*Assignment A*: Write out the records starting at the line that contains "Find the location" and ending at the line that contains "page-section-header: ⊞ Page", with both of those lines included.

*Passage provided*:

************

Based on the above, implement ftrace in NEMU. You can decide the format of the output. You need to pay attention to the following:

  • You need to pass in an ELF file for NEMU, and you can do this by adding the relevant code to parse_args()
  • You may need to read the symbol and string tables from the ELF file when you initialize ftrace, for your subsequent use.
  • For information on how to parse ELF files, see man 5 elf.
  • If you choose riscv32, you also need to consider how to correctly recognize function call instructions and function return instructions from jal and jalr instructions

Mismatched function calls and returns

If you look closely at the sample output of recursion above, you'll notice something interesting. Specifically, the function ret at note (1) is matched to the corresponding call, i.e., the call calls f2, and the corresponding ret returns from f2. But the set of calls and rets indicated by note (2) is different, in the sense that call calls f1, but returns from f0. A similar phenomenon occurs with the set of calls and rets indicated in comment (3), where call calls f1, but returns from f3.

Try to analyze why this phenomenon occurs together with the disassembly results.

************

*Records for this task*:
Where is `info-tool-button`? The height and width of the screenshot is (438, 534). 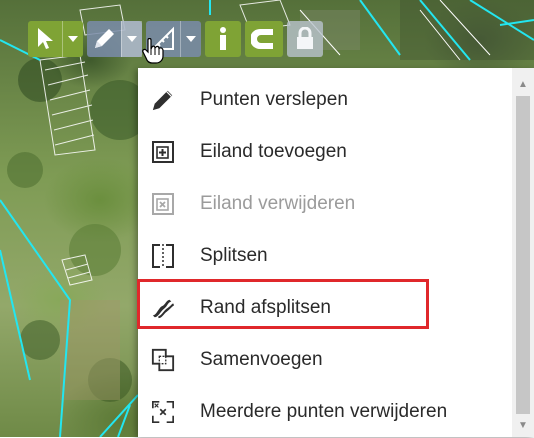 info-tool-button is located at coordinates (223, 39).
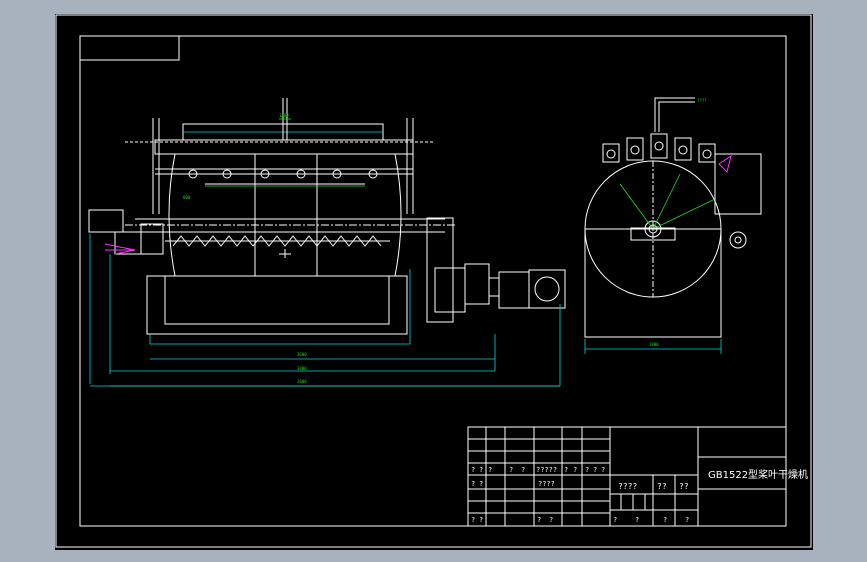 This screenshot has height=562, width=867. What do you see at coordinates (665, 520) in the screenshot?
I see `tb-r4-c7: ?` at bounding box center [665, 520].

************

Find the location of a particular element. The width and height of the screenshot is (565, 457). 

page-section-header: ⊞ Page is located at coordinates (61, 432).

************

*Assignment B*: Reproduce word for word the part of the ftrace passage starting at "Based on the" and ending at "your subsequent use.".

*Written answer A*:
Find the location of a particular element. The width and height of the screenshot is (565, 457). 

page-section-header: ⊞ Page is located at coordinates (61, 432).

*Written answer B*:
Based on the above, implement ftrace in NEMU. You can decide the format of the output. You need to pay attention to the following:

  • You need to pass in an ELF file for NEMU, and you can do this by adding the relevant code to parse_args()
  • You may need to read the symbol and string tables from the ELF file when you initialize ftrace, for your subsequent use.